▸ EXTRACTED RECORDS:
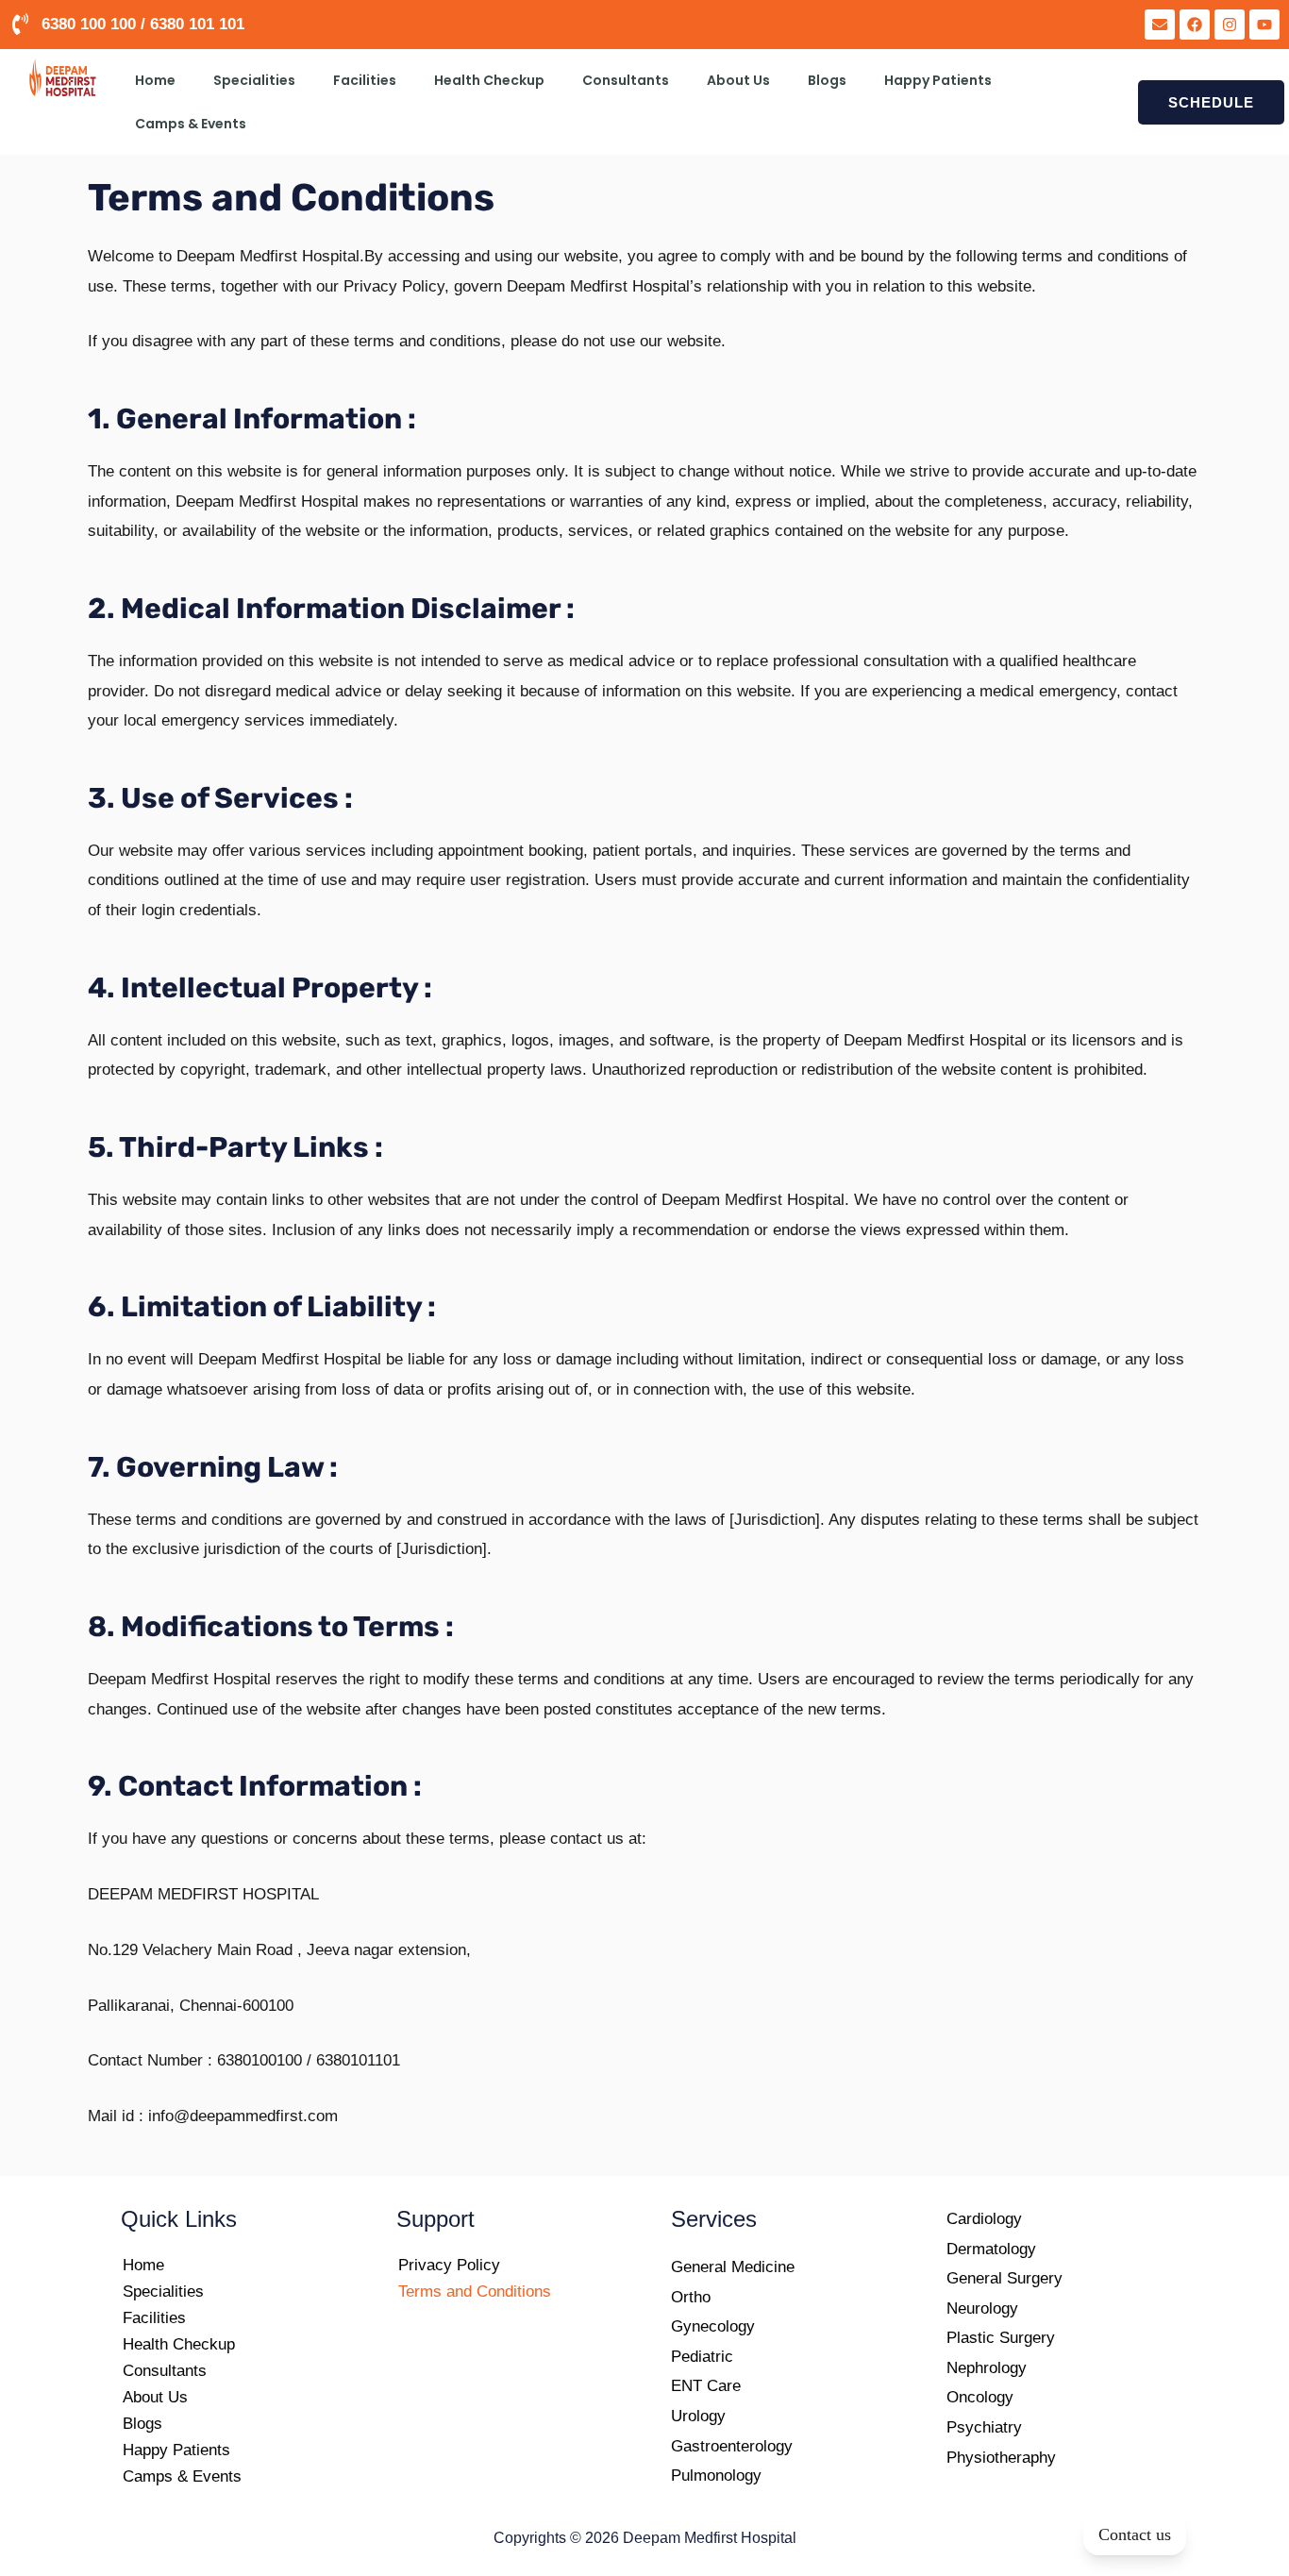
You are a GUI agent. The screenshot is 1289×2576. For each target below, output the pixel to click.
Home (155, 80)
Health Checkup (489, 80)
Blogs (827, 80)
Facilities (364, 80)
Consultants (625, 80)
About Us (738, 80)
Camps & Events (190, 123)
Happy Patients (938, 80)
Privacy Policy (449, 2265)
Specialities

--

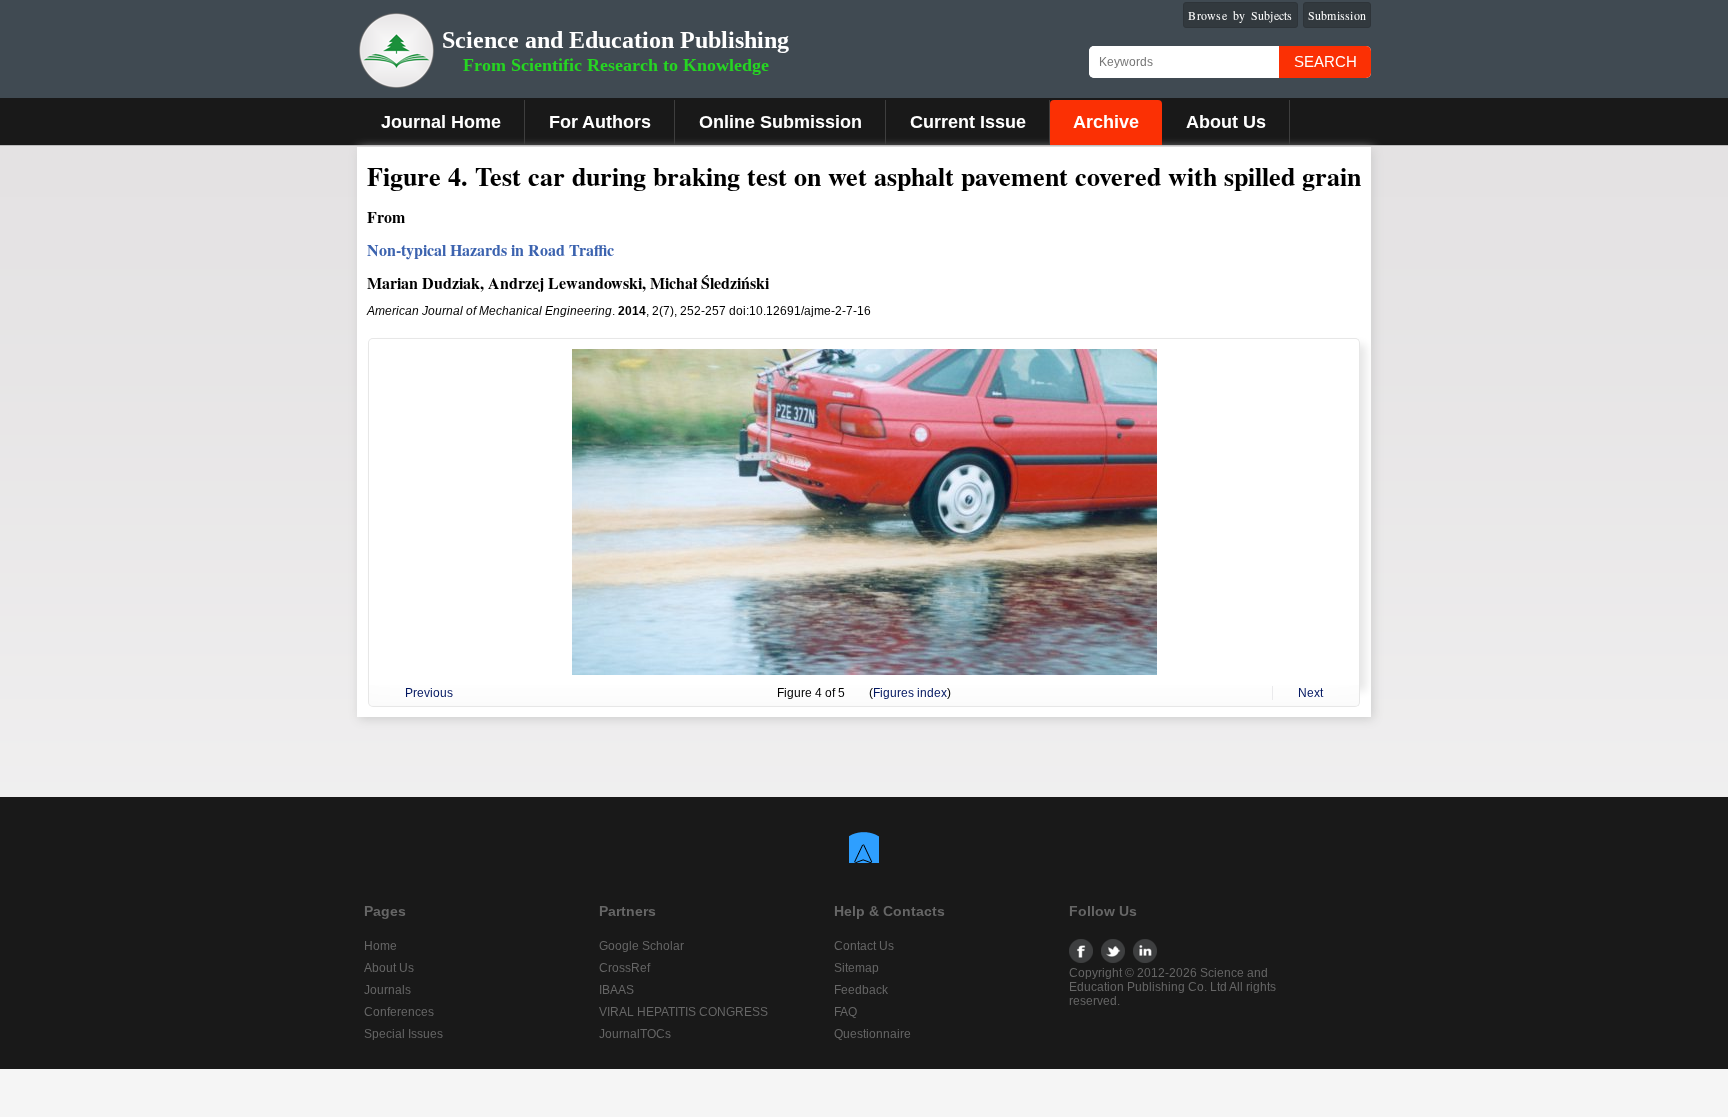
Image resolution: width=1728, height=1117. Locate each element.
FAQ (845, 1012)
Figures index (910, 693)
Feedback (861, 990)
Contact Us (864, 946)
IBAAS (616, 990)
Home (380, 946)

...

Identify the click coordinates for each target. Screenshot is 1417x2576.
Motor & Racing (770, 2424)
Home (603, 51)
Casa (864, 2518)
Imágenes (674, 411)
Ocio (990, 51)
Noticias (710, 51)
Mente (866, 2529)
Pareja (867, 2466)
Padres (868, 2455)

▸ DIRECTIONS:
Tell how many lines above hold "click", nothing more.

▸ ANSWER TO THIS TASK:
2